◆ DATA FOR THE TASK
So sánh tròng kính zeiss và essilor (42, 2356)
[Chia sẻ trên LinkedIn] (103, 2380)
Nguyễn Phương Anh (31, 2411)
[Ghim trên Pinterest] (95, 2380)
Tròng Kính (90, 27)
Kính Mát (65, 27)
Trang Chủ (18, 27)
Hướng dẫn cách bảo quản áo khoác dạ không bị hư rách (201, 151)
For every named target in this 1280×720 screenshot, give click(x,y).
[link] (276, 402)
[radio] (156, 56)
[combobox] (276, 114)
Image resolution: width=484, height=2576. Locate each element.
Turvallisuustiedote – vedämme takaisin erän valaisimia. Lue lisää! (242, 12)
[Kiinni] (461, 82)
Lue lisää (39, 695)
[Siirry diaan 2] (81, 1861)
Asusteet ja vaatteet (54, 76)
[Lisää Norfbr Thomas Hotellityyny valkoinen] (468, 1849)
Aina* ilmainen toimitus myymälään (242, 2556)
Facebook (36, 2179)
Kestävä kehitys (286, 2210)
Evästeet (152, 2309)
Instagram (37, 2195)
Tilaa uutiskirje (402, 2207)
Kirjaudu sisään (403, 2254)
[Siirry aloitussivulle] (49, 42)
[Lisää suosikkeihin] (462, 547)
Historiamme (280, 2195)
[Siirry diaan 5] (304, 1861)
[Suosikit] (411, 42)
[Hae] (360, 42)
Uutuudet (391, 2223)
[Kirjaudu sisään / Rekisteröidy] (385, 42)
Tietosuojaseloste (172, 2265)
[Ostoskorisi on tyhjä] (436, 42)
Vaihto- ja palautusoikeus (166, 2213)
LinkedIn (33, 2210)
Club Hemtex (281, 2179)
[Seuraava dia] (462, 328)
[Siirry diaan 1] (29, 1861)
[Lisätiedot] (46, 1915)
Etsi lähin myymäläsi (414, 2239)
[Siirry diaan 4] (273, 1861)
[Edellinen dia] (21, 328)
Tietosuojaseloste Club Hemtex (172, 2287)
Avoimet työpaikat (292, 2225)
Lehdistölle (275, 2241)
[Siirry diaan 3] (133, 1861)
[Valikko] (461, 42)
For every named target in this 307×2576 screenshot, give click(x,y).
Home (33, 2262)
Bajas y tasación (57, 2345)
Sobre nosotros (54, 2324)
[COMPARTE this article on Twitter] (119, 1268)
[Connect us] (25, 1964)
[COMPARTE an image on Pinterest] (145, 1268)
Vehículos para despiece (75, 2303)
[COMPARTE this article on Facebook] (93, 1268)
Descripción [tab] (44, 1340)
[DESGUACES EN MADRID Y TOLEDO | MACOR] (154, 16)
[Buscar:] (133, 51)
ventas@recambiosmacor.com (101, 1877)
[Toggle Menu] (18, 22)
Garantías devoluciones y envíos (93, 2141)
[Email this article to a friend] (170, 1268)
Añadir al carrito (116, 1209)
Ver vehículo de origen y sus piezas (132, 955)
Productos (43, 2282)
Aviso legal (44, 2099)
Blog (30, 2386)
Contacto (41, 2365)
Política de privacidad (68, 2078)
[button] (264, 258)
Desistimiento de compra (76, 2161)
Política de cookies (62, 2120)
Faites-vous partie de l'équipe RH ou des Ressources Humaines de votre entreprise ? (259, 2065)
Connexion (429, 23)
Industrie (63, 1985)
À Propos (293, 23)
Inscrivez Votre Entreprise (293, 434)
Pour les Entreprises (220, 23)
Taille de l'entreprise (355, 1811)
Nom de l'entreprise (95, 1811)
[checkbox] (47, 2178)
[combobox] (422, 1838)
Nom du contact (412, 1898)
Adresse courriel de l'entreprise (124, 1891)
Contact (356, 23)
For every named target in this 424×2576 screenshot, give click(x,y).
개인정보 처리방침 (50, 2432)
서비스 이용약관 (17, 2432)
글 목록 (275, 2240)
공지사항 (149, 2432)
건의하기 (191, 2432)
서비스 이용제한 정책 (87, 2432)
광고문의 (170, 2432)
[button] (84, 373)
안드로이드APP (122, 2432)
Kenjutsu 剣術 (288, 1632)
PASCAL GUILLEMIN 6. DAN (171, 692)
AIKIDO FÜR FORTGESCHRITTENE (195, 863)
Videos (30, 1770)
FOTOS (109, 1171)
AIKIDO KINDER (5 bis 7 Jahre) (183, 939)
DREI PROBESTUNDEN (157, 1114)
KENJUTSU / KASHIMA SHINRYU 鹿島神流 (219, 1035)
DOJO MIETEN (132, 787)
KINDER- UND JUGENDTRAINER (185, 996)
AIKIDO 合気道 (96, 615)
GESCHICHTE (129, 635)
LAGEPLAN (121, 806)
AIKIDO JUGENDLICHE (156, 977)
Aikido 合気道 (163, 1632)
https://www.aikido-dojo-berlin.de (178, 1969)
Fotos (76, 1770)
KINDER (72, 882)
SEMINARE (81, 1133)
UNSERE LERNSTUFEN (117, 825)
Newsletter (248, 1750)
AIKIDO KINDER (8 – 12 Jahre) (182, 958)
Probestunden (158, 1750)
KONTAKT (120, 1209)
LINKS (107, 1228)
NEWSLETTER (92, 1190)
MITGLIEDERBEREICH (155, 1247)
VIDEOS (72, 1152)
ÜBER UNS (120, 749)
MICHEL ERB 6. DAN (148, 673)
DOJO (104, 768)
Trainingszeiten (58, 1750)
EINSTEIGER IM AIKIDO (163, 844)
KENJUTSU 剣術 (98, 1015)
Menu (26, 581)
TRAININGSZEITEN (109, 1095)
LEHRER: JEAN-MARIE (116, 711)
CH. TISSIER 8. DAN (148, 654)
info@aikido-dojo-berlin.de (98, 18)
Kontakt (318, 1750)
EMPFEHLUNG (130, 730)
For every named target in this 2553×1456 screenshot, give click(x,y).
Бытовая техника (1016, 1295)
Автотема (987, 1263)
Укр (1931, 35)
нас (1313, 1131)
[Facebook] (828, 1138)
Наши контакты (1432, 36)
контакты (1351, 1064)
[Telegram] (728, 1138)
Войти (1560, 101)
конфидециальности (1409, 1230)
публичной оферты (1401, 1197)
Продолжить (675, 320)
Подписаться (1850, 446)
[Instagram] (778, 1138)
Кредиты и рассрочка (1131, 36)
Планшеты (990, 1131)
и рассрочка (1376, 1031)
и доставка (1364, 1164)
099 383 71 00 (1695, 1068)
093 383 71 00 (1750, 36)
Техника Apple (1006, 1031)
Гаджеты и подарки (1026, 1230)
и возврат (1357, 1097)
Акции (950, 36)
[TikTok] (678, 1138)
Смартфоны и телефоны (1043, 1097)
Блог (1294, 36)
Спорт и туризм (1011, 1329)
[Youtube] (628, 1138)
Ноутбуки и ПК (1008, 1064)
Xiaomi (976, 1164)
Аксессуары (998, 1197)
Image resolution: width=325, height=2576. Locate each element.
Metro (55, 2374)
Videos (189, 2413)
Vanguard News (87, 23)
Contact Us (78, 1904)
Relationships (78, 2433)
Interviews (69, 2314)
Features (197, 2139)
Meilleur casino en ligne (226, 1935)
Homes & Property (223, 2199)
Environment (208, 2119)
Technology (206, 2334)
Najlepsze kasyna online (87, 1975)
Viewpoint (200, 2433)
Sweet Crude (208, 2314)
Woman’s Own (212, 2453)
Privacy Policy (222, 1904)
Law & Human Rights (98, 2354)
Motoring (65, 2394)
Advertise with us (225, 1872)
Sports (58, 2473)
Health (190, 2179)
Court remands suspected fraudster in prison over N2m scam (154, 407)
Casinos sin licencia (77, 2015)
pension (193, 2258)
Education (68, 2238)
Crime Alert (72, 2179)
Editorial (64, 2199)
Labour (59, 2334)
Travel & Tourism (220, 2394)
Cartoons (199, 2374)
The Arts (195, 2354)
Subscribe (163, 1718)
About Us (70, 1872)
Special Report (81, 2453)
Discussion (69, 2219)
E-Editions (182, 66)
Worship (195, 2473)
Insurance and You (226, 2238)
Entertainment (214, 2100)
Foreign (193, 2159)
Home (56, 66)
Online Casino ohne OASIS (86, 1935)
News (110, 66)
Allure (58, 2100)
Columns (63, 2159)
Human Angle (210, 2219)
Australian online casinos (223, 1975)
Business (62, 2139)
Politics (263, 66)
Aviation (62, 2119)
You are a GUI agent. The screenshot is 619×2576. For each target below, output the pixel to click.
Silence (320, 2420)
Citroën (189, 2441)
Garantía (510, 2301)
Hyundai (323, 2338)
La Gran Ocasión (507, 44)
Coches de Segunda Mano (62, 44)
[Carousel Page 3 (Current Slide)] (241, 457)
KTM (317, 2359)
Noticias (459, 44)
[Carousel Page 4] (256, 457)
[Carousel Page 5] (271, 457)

◆ WHAT NEEDS TO BE DONE
The expected output is the exact run of lines from the start of the entries through the line with "[COMPARTE this article on Facebook]", inclusive.

◆ SOLUTION TO THIS PROBLEM
So sánh tròng kính zeiss và essilor (42, 2356)
[Chia sẻ trên LinkedIn] (103, 2380)
Nguyễn Phương Anh (31, 2411)
[Ghim trên Pinterest] (95, 2380)
Tròng Kính (90, 27)
Kính Mát (65, 27)
Trang Chủ (18, 27)
Hướng dẫn cách bảo quản áo khoác dạ không bị hư rách (201, 151)
For every named target in this 1280×720 screenshot, give click(x,y).
[link] (276, 402)
[radio] (156, 56)
[combobox] (276, 114)
Image resolution: width=484, height=2576. Locate each element.
Turvallisuustiedote – vedämme takaisin erän valaisimia. Lue lisää! (242, 12)
[Kiinni] (461, 82)
Lue lisää (39, 695)
[Siirry diaan 2] (81, 1861)
Asusteet ja vaatteet (54, 76)
[Lisää Norfbr Thomas Hotellityyny valkoinen] (468, 1849)
Aina* ilmainen toimitus myymälään (242, 2556)
Facebook (36, 2179)
Kestävä kehitys (286, 2210)
Evästeet (152, 2309)
Instagram (37, 2195)
Tilaa uutiskirje (402, 2207)
Kirjaudu sisään (403, 2254)
[Siirry aloitussivulle] (49, 42)
[Lisää suosikkeihin] (462, 547)
Historiamme (280, 2195)
[Siirry diaan 5] (304, 1861)
[Suosikit] (411, 42)
[Hae] (360, 42)
Uutuudet (391, 2223)
[Kirjaudu sisään / Rekisteröidy] (385, 42)
Tietosuojaseloste (172, 2265)
[Ostoskorisi on tyhjä] (436, 42)
Vaihto- ja palautusoikeus (166, 2213)
LinkedIn (33, 2210)
Club Hemtex (281, 2179)
[Seuraava dia] (462, 328)
[Siirry diaan 1] (29, 1861)
[Lisätiedot] (46, 1915)
Etsi lähin myymäläsi (414, 2239)
[Siirry diaan 4] (273, 1861)
[Edellinen dia] (21, 328)
Tietosuojaseloste Club Hemtex (172, 2287)
Avoimet työpaikat (292, 2225)
Lehdistölle (275, 2241)
[Siirry diaan 3] (133, 1861)
[Valikko] (461, 42)
For every named target in this 307×2576 screenshot, give click(x,y).
Home (33, 2262)
Bajas y tasación (57, 2345)
Sobre nosotros (54, 2324)
[COMPARTE this article on Twitter] (119, 1268)
[Connect us] (25, 1964)
[COMPARTE an image on Pinterest] (145, 1268)
Vehículos para despiece (75, 2303)
[COMPARTE this article on Facebook] (93, 1268)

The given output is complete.